Let’s walk through a few examples of queries on a data set of US flight delays with date, delay, distance, origin, and destination. ⁴ In our example, we will load a CSV file with over a million records. Using a schema for the CSV, we read data into a DataFrame and register the DataFrame as a temporary view (more on temporary views shortly) so we can query it with SQL.

For query examples, see all the code snippets in Examples 4-1 through 4-5, and for the entire example notebook in Python and Scala, see the code in the Learning Spark v2 GitHub⁵ repo. All these examples of SQL queries offer you a taste in how to use SQL in your Spark application using the spark.sql programmatic interface.⁶ Similar to the DataFrame API, this interface lets you query structured data in your Spark application.

Normally, in a standalone Spark application, you will have to create a SparkSession instance, as shown in the example below. However, in a Spark shell or Databricks notebook, the SparkSession is created for you, named appropriately as spark.

Example 4-3. Example 4-1. Creating SparkSession loading US departure flight data set and registering a temporary view in Scala

val csvFile = …         // path to your dataset; 
val spark = SparkSession
         .builder
         .appName("SparkSQLExampleApp")

__TASKS AND EXERCISES__.
1) In the Spark SQL passage, what name does the SparkSession get when it is created for you in a Spark shell or Databricks notebook?
2) Does the Spark SQL passage support each statement below? Answer yes or no for each, quoting the deciding words. (a) The flight data set includes distance. (b) A standalone Spark application creates the SparkSession automatically. (c) Unlike the DataFrame API, the spark.sql interface lets you query structured data.

__RECORDED DATA__.
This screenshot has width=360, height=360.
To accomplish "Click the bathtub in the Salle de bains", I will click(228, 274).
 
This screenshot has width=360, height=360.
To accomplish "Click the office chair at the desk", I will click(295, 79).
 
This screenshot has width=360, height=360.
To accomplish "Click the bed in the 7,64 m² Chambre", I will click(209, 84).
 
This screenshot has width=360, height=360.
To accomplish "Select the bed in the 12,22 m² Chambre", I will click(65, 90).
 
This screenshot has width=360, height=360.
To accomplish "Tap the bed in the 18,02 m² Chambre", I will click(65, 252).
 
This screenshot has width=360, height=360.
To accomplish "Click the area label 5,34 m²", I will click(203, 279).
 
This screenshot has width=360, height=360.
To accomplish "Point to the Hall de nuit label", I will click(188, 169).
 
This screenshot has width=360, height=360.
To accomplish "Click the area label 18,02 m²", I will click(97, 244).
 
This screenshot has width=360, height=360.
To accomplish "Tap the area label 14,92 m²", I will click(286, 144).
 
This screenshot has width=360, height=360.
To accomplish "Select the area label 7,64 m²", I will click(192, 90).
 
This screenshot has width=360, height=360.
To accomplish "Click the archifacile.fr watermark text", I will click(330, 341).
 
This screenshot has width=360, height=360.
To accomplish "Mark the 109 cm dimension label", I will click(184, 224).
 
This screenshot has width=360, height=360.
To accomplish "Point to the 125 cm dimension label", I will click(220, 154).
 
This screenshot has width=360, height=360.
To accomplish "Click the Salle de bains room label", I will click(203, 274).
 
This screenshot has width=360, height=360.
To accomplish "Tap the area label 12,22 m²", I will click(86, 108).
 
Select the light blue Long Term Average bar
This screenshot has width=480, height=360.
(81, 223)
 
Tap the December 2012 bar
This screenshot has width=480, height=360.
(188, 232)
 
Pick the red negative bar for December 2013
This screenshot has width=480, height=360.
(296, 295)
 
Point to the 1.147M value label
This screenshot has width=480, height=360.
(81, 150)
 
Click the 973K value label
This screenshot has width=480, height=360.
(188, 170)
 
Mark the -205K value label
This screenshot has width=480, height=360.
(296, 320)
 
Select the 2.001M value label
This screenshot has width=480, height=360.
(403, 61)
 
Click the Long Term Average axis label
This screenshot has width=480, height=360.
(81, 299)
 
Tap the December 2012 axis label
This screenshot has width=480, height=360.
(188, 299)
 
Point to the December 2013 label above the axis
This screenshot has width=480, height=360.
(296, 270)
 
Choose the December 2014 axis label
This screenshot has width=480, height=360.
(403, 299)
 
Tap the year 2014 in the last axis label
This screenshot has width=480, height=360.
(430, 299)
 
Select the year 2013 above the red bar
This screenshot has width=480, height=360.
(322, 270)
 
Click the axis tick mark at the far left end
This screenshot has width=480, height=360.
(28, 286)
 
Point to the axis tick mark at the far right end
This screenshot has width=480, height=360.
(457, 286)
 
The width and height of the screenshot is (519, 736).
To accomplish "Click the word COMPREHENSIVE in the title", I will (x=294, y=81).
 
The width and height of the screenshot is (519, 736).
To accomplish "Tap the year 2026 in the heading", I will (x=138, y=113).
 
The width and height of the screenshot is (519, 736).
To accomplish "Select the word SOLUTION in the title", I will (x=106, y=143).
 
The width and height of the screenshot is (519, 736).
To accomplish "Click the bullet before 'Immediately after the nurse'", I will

__FINAL RESULTS__.
1) spark

2)
(a) Yes: "date, delay, distance, origin, and destination"
(b) No: "in a standalone Spark application, you will have to create a SparkSession instance"
(c) No: "Similar to the DataFrame API, this interface lets you query structured data"